Word for word, restate all of the records.

§ **Saved entries**:
= = =
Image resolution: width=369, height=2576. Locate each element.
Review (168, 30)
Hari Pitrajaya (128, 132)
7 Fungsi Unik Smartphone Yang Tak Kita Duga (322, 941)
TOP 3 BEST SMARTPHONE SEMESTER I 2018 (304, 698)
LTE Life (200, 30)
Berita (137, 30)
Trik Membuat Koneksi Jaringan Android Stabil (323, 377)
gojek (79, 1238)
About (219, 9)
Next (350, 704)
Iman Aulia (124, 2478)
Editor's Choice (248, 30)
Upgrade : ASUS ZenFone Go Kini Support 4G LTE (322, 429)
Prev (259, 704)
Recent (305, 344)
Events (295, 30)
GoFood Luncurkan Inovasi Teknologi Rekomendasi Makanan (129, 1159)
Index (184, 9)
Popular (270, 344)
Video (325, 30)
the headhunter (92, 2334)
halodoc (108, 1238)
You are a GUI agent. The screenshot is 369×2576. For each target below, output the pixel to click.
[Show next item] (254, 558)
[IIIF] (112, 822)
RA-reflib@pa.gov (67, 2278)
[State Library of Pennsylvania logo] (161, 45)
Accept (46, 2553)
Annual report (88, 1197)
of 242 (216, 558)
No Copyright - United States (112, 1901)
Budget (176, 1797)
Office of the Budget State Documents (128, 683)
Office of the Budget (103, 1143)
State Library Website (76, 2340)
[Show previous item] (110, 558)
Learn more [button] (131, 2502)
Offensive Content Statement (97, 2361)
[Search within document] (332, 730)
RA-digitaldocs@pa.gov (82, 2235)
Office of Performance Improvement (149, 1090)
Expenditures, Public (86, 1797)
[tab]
= = =
§ **Solution for this task**:
Image resolution: width=369, height=2576. Locate each element.
Review (168, 30)
Hari Pitrajaya (128, 132)
7 Fungsi Unik Smartphone Yang Tak Kita Duga (322, 941)
TOP 3 BEST SMARTPHONE SEMESTER I 2018 (304, 698)
LTE Life (200, 30)
Berita (137, 30)
Trik Membuat Koneksi Jaringan Android Stabil (323, 377)
gojek (79, 1238)
About (219, 9)
Next (350, 704)
Iman Aulia (124, 2478)
Editor's Choice (248, 30)
Upgrade : ASUS ZenFone Go Kini Support 4G LTE (322, 429)
Prev (259, 704)
Recent (305, 344)
Events (295, 30)
GoFood Luncurkan Inovasi Teknologi Rekomendasi Makanan (129, 1159)
Index (184, 9)
Popular (270, 344)
Video (325, 30)
the headhunter (92, 2334)
halodoc (108, 1238)
You are a GUI agent. The screenshot is 369×2576. For each target below, output the pixel to click.
[Show next item] (254, 558)
[IIIF] (112, 822)
RA-reflib@pa.gov (67, 2278)
[State Library of Pennsylvania logo] (161, 45)
Accept (46, 2553)
Annual report (88, 1197)
of 242 (216, 558)
No Copyright - United States (112, 1901)
Budget (176, 1797)
Office of the Budget State Documents (128, 683)
Office of the Budget (103, 1143)
State Library Website (76, 2340)
[Show previous item] (110, 558)
Learn more [button] (131, 2502)
Offensive Content Statement (97, 2361)
[Search within document] (332, 730)
RA-digitaldocs@pa.gov (82, 2235)
Office of Performance Improvement (149, 1090)
Expenditures, Public (86, 1797)
[tab]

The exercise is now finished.